In verzet tegen vaccinatiedwang
Amersfoort
De Wereldgezondheidsorganisatie WHO was ooit van plan om drie besmettelijke ziekten uit de wereld te helpen: polio, pokken en mazelen. Het middel was vrij eenvoudig. Mensen krijgen geen polio, pokken en mazelen als ze zich laten vaccineren met een antistof. Niet alle mensen doen dat, zodat polio en mazelen geregeld de kop opsteken, ook in Nederland. Wel zijn de pokken stapsgewijs uit Nederland verdwenen. De laatste epidemie dateert uit 1900, het laatste ziektegeval uit 1954. Volgens de WHO zijn de pokken sinds 1979 wereldwijd verleden tijd.
De polio en de mazelen blijven geregeld slachtoffers eisen. Vijf jaar geleden was er een uitbraak van mazelen in de zogeheten Biblebelt, de strook van Zeeland tot de kop van Overijssel, waar veel reformatorische christenen wonen. Een deel van hen heeft principiële bezwaren tegen inenten, omdat niet de mens maar God over ziekte, leven en dood beschikt. In 2014 stierf in Tholen een niet ingeënt meisje van 17 aan de gevolgen van een mazeleninfectie.
De laatste polio-epidemie in Nederland deed zich voor in 1992 in Streefkerk in de Alblasserwaard. Het toenmalige kabinet-Lubbers III zag af van een inentingsplicht, omdat het meer verwachtte van voorlichting en overtuiging. Die voorlichting werd gegeven in het boekje Polio. Een gesprek hervat, geschreven door een voorstander van inenting, de gereformeerde ethicus Jochem Douma, en een tegenstander, ds.
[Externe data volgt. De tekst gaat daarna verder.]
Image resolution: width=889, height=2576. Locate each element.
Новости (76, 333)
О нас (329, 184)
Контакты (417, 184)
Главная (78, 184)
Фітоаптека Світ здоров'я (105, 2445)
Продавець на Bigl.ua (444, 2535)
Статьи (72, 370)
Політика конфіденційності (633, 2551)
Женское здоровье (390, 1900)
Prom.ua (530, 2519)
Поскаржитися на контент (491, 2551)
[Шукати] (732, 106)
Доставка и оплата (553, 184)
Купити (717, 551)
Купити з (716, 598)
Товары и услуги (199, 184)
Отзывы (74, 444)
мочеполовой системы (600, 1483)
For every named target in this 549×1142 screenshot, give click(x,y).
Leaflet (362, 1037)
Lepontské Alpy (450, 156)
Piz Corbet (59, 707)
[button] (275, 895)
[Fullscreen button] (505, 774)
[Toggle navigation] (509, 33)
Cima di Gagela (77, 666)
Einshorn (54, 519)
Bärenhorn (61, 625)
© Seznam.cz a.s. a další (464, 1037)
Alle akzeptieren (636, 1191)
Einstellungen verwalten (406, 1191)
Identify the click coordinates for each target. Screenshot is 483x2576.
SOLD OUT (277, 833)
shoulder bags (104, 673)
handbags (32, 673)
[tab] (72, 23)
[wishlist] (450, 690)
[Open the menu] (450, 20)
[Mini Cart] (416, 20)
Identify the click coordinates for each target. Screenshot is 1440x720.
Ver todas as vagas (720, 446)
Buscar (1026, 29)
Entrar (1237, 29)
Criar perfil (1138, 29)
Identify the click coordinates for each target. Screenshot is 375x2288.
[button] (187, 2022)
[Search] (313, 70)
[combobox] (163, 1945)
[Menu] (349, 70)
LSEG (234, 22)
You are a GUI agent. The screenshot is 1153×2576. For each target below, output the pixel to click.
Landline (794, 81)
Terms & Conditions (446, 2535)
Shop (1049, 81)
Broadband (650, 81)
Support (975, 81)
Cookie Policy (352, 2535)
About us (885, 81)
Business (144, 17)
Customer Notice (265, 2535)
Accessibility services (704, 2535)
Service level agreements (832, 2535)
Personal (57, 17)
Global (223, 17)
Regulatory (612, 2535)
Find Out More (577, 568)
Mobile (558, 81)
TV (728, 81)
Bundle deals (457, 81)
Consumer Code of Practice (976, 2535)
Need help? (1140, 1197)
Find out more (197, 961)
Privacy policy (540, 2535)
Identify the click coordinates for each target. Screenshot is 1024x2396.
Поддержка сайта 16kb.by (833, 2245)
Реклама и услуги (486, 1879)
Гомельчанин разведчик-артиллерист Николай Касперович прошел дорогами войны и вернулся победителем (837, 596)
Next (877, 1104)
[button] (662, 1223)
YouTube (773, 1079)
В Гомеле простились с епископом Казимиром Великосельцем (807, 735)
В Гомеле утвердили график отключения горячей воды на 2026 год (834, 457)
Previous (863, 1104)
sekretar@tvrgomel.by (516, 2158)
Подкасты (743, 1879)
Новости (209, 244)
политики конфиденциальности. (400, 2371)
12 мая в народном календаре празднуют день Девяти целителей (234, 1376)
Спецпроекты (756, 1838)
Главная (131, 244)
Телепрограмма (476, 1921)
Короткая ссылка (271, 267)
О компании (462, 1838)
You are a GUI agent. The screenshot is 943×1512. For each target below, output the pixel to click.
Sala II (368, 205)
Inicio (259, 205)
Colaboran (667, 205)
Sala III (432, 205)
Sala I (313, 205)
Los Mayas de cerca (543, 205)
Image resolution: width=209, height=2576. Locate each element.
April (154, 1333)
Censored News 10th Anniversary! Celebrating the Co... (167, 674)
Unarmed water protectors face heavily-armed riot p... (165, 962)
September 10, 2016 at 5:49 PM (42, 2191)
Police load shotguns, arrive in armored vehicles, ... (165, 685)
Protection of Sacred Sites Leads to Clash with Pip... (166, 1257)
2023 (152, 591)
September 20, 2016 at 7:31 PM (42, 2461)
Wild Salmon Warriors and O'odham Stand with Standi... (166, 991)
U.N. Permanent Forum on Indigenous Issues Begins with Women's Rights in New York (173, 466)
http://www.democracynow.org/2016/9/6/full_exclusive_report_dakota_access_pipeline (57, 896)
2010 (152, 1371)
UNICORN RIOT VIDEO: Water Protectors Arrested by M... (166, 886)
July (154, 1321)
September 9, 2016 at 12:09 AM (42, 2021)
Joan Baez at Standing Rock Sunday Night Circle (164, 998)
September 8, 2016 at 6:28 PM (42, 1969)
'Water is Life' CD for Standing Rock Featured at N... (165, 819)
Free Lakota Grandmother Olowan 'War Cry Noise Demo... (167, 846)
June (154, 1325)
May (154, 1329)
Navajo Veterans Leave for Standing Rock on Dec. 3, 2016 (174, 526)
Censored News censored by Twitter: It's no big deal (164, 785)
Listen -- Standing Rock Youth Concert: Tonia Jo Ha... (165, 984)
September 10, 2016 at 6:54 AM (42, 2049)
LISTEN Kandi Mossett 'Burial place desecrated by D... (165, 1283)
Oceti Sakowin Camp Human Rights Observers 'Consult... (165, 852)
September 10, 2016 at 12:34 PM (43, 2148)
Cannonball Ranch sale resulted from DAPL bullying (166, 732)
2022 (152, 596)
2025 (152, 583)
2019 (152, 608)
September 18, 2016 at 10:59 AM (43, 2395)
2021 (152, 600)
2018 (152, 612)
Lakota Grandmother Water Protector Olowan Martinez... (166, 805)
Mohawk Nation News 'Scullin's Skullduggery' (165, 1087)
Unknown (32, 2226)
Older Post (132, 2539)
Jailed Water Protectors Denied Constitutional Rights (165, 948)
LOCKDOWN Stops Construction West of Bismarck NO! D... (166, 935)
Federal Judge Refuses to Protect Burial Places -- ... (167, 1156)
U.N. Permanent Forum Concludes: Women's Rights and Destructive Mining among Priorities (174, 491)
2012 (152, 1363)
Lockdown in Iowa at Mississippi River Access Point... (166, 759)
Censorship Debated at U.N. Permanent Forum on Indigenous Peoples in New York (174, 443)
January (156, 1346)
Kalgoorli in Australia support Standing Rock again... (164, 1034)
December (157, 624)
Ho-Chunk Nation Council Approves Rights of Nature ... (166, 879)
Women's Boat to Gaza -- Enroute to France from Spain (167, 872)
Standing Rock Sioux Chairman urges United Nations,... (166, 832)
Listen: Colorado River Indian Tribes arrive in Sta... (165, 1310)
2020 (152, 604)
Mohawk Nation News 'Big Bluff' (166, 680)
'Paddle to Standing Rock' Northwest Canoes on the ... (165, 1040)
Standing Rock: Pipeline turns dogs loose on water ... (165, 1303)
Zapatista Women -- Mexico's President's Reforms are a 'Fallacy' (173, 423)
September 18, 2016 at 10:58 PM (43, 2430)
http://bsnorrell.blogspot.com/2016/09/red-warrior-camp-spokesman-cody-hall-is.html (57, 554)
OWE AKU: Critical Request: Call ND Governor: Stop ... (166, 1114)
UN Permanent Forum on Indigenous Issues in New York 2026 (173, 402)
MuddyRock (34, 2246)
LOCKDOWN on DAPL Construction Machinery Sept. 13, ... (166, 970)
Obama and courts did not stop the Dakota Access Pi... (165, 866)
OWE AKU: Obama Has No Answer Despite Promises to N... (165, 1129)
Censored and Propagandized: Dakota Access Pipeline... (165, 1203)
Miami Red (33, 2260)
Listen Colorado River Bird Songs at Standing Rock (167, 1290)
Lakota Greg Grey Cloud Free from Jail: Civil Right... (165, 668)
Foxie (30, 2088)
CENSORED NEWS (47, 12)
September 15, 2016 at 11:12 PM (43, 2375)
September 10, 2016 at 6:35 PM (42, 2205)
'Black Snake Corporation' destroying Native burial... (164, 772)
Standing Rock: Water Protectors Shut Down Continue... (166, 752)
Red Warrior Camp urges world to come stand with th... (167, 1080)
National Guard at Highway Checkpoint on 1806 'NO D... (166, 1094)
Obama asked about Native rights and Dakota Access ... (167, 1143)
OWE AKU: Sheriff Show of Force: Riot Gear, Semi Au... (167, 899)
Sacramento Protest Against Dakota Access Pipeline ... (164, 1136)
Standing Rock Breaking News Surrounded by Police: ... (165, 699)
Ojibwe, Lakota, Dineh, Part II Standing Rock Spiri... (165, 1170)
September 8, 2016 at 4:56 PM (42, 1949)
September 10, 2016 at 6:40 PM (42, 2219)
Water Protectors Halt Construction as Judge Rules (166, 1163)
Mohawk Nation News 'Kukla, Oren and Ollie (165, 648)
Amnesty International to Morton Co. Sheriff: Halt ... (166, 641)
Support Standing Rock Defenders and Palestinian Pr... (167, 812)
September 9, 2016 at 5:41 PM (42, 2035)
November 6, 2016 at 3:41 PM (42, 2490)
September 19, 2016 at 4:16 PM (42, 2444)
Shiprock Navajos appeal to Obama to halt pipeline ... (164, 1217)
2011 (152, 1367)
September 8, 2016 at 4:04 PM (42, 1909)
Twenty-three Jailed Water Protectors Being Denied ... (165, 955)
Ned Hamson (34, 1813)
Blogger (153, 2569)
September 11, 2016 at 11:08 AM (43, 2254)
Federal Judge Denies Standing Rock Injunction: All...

Aart Moerkerken, predikant in de Gereformeerde Gemeenten. De Nijmeegse historicus Peter Maas beschreef de historische achtergrond.
koepokken
De discussie over het inenten tegen besmettelijke ziekten is begonnen toen er een middel tegen de pokken gevonden werd. Dat middel staat op naam van de Engelse dokter Edward Jenner (1749-1823). Jenner wist van het bestaan van koepokken, een pokkenvariant die voorkwam bij koeien, waardoor ze puistjes op de uier kregen en minder melk gaven. Ze gingen er niet aan dood. Mensen die besmette koeien molken, bleken immuun te worden voor andere pokkenvirussen.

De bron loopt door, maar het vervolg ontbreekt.